Through the Federal Tort Claims Act ("FTCA"), Congress explicitly waived the federal government's sovereign immunity, see 28 U.S.C. § 2674, in connection with certain "claims against the United States . . . under circumstances where the United States, if a private person, would be liable to the claimant in accordance with the law of the place where the act or omission occurred," id. § 1346(b)(1); see also Kosak v. United States, 465 U.S. 848, 851-52 (1984). However, Congress also provided "13 enumerated exceptions" to the FTCA's "broad waiver of sovereign immunity." Kosak, 465 U.S. at 852. One such exception preserves the government's immunity as to "[a]ny claim arising in respect of the assessment or collection of any tax or customs duty." 28 U.S.C. § 2680(c). This Court has previously held that "[w]e understand the § 2680(c) exception to cover claims arising out of the operation of the government's mechanism for assessing and collecting taxes." Aetna Cas. &Sur. Co. v. United States, 71 F.3d 475, 478 (2d Cir. 1995); see also Weiner v. IRS, 986 F.2d 12, 12 (2d Cir. 1993) (per curiam) (holding § 2680(c) bars tort claims related to "erroneous and improperly executed [tax] levies"). And we have recognized that "there is no 'negligence' exception to § 2680(c)'s retention of sovereign immunity." Adeleke v. United States, 355 F.3d 144, 154 (2d Cir. 2004).

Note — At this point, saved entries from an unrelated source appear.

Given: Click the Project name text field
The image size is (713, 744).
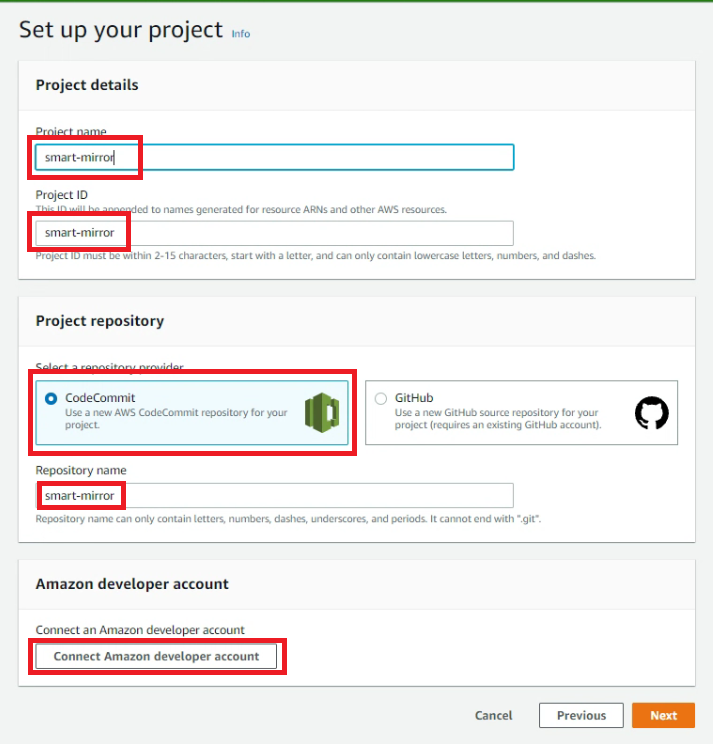Looking at the screenshot, I should 275,157.
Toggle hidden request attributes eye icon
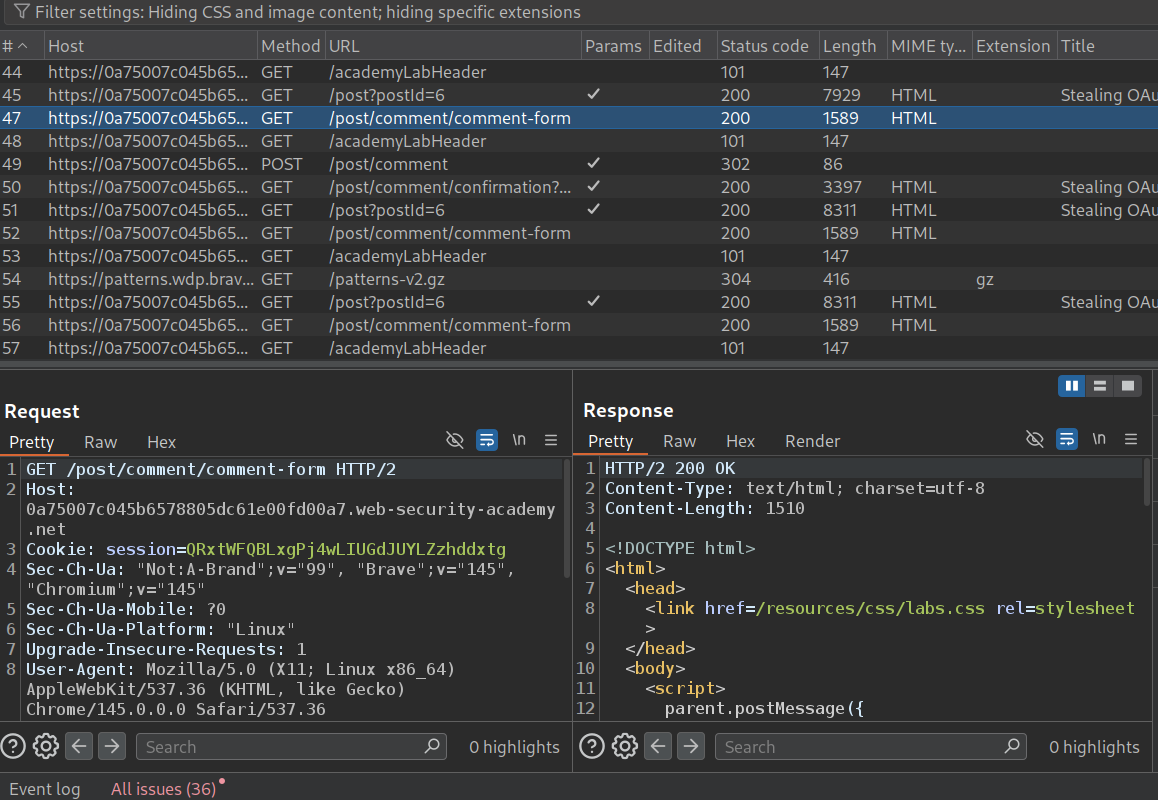 click(455, 440)
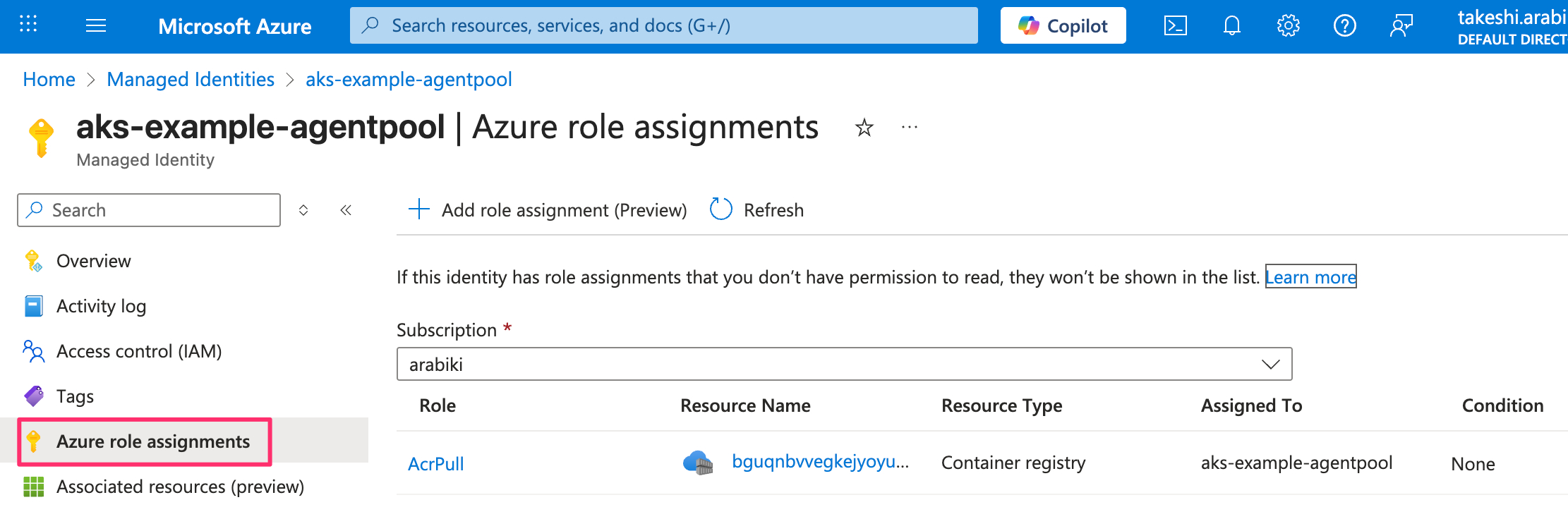The height and width of the screenshot is (519, 1568).
Task: Click the feedback icon in header
Action: [1401, 26]
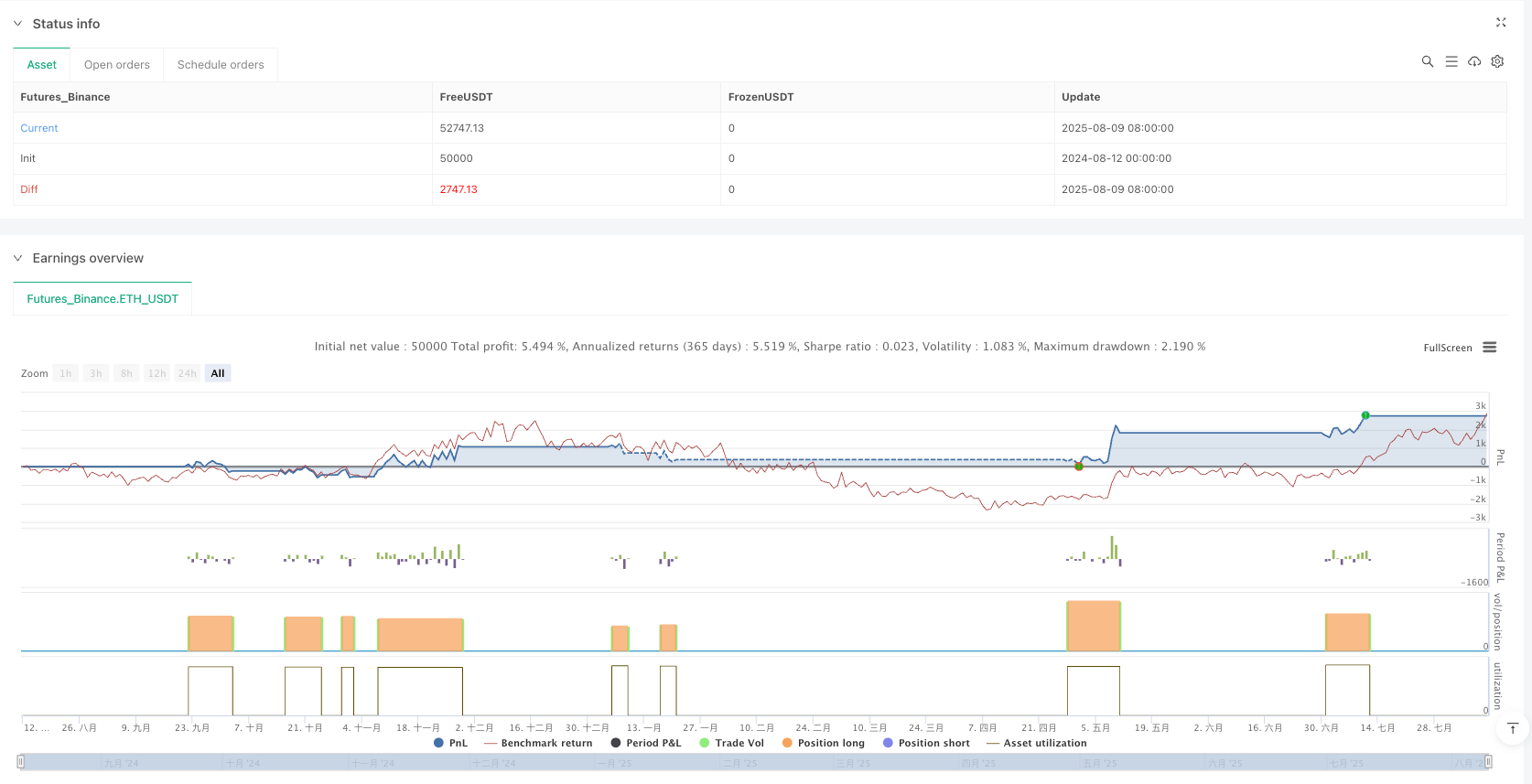Switch to the Open orders tab
The width and height of the screenshot is (1532, 784).
[x=117, y=65]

In spite of § 2680(c), Manchanda argues that the district court had jurisdiction over his tort claims because the IRS's tax collection efforts had "no realistic nexus to the function of assessing or collecting taxes" because the conduct was merely "harassment . . . in no way aimed at legitimate tax collection." Appellant's Br. 11-12 (internal quotation marks omitted). In other words, Manchanda concedes that the complained-of conduct constitutes tax collection efforts, but he asks us to carve out an exception for what he believes are wrongful tax collection efforts. This we cannot do. In Kosak, the Supreme Court abrogated prior law holding that government negligence may provide an exception to § 2680(c)'s retention of sovereign immunity. See 465 U.S. at 85455. In so doing, the Kosak Court emphasized that "the fairest interpretation of the crucial portion of [§ 2680(c)] is the one that first springs to mind: 'any claim arising in respect of'" matters covered by the statute are not amenable to suit. Id. at 854. In light of Kosak, we have since held "that there is no 'negligence' exception to § 2680(c)'s retention of sovereign immunity." Adeleke, 355 F.3d at 154. Given precedent and the plain language of § 2680(c), the IRS is immune from Manchanda's tort claims.

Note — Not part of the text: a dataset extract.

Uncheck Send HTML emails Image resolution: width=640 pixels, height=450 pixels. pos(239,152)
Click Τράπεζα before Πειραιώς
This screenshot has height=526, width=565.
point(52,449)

Manchanda also argues that his 26 U.S.C. §§ 7431 and 7433 claims should not have been dismissed for his failure to exhaust administrative remedies. He agrees that his SF-95s did not provide the IRS with all the information demanded by the governing exhaustion regulation, 26 C.F.R. § 301.7433-1(e). He also agrees that the same exhaustion requirements apply to both statutory claims. In spite of this, he asks that the exhaustion requirements be set aside in his case, on the ground that the SF-95s he filed amounted to "informal notice of claim[s]," because they provided enough "information" for the IRS "to discern the nature of [his] claim[s]," even if Manchanda "didn't provide every bit of information required by" § 301.7433-1(e). Appellant's Br. 19. In the district court below, however, Manchanda only argued that he filed his SF-95s in a sufficiently timely manner to comply with § 301.7433-1(e), not that he should be relieved from providing all the information § 301.7433-1(e) requires. Accordingly, this argument is waived. Wal-Mart Stores, Inc. v. Visa U.S.A., Inc., 396 F.3d 96, 124 n.29 (2d Cir. 2005).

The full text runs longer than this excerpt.